### What is expected
Go over the entries below line by line, copying each one that contains the word "inside".

Extracted records

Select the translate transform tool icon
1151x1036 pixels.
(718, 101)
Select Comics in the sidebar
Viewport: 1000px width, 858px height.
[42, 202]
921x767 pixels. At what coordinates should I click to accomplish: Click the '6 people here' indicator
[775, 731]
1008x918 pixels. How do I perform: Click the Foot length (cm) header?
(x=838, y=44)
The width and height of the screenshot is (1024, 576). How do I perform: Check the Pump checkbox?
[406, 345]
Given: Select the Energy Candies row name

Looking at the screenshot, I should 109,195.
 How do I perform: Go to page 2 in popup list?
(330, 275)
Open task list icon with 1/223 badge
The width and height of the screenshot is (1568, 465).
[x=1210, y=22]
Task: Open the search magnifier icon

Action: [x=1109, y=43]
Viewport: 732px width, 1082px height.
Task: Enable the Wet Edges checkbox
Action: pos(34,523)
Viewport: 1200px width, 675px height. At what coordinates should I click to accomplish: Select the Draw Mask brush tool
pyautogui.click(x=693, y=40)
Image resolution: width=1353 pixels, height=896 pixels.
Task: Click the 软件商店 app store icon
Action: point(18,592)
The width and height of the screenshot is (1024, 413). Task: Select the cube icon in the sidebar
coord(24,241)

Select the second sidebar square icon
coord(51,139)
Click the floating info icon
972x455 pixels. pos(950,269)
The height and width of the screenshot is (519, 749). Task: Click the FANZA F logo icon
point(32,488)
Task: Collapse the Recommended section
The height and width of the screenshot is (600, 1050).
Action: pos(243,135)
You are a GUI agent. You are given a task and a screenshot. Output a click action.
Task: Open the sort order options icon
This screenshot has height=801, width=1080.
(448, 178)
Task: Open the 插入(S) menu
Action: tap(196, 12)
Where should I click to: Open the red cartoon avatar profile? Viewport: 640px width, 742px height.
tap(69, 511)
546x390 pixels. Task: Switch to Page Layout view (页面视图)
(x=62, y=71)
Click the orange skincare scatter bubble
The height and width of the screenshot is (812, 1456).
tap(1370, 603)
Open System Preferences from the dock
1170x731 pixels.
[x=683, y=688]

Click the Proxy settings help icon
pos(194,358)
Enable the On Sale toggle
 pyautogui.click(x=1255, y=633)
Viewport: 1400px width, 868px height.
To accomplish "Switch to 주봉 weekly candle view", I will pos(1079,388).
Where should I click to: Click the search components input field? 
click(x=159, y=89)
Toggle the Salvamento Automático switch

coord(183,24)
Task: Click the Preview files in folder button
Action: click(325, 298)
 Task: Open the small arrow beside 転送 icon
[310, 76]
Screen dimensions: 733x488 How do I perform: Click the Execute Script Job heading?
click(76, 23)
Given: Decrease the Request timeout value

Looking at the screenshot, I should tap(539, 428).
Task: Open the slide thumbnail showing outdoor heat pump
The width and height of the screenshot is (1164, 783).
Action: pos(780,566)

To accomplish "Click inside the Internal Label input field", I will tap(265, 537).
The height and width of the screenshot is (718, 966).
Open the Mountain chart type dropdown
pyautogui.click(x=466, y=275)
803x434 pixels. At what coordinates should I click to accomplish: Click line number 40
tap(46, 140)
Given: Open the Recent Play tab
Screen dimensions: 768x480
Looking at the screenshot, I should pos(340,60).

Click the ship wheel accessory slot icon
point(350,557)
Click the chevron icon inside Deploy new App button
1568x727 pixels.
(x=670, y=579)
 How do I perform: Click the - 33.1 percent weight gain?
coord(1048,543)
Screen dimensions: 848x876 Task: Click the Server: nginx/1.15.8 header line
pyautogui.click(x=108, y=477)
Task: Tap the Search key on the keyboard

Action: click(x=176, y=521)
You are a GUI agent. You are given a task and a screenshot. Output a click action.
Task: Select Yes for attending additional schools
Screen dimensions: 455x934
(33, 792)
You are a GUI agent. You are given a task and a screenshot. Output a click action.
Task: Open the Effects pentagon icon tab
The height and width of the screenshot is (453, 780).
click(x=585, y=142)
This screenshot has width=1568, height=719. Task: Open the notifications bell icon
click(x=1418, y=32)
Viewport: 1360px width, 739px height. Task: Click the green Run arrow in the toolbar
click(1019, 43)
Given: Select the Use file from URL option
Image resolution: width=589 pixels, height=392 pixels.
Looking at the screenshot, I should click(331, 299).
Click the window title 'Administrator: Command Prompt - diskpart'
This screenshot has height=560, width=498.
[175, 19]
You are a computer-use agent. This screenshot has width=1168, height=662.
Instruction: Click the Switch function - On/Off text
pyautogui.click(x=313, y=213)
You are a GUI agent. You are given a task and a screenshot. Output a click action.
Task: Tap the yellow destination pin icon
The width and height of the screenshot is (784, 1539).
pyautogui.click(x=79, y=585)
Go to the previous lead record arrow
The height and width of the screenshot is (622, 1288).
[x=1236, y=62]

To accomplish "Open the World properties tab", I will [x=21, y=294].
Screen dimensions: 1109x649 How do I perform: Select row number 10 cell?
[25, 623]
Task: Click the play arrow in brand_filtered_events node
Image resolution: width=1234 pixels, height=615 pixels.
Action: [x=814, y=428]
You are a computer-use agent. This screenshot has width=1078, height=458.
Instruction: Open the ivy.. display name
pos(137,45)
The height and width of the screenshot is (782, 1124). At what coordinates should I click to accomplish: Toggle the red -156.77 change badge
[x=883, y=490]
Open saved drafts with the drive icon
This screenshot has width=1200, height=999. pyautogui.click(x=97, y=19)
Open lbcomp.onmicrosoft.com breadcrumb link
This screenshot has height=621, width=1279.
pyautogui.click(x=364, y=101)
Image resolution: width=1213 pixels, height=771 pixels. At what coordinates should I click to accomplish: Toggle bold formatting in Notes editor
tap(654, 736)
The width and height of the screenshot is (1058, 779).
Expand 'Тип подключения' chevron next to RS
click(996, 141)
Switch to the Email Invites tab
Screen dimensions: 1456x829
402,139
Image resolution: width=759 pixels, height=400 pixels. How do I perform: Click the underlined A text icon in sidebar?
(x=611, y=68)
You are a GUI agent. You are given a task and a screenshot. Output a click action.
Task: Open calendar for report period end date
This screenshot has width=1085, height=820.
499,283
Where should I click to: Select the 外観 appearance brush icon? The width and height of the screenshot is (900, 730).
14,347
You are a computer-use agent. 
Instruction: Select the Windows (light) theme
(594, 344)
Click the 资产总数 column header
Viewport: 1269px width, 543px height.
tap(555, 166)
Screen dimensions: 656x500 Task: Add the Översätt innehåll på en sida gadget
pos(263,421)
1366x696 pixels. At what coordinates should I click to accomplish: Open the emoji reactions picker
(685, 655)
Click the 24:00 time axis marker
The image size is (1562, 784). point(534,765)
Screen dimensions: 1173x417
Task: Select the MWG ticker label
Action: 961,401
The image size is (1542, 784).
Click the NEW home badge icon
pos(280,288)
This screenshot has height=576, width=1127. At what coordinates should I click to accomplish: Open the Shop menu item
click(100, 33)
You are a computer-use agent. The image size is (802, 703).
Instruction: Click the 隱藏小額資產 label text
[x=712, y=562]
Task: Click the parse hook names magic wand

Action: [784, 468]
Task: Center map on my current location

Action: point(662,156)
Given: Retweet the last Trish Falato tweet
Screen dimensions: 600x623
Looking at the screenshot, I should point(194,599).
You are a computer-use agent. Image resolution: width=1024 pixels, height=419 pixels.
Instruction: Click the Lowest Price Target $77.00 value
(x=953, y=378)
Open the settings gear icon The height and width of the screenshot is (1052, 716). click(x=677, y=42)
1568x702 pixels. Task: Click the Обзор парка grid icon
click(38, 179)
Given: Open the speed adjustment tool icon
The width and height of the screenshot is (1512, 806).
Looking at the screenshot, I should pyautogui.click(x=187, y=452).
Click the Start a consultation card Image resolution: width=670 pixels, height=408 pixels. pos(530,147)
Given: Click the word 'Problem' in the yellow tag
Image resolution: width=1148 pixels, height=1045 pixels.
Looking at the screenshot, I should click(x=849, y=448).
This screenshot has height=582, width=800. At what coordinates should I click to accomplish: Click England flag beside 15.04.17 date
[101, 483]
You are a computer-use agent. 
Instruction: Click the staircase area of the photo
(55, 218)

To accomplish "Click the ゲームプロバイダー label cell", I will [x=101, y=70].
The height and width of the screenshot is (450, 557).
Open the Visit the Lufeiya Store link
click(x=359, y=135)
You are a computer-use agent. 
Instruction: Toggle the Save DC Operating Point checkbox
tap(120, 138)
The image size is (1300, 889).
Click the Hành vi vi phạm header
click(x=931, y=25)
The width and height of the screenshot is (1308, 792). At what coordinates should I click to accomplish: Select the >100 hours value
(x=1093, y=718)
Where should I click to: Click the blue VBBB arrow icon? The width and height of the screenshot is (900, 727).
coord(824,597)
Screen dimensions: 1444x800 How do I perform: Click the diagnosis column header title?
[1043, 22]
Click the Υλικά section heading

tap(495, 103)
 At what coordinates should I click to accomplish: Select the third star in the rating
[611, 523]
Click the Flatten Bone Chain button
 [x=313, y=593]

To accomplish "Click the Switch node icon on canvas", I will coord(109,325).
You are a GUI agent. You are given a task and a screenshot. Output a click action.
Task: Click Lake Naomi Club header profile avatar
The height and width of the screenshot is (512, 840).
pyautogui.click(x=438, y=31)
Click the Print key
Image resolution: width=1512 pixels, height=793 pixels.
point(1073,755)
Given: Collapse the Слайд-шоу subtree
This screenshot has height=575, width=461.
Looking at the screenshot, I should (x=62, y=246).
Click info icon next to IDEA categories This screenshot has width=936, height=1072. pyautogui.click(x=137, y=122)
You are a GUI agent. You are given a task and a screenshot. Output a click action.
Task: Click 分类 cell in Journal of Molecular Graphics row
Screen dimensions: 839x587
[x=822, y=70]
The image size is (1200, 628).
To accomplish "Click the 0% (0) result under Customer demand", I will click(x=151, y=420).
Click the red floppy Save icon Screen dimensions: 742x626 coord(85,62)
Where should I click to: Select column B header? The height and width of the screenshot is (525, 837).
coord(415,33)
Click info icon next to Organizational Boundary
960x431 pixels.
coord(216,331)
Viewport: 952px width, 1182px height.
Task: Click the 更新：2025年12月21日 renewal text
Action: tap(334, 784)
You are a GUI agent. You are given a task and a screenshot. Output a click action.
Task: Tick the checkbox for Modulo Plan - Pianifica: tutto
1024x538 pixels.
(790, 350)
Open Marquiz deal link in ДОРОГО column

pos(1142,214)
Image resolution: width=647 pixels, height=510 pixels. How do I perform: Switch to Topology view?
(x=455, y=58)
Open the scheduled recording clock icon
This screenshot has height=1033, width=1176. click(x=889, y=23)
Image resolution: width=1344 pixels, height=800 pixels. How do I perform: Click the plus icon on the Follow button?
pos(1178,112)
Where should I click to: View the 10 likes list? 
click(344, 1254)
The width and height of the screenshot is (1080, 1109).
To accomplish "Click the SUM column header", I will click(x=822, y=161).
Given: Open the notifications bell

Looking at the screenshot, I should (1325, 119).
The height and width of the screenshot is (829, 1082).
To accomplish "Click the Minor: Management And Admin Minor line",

### Answer
To accomplish "Click inside the Internal Label input field", I will tap(265, 537).
Click the chevron icon inside Deploy new App button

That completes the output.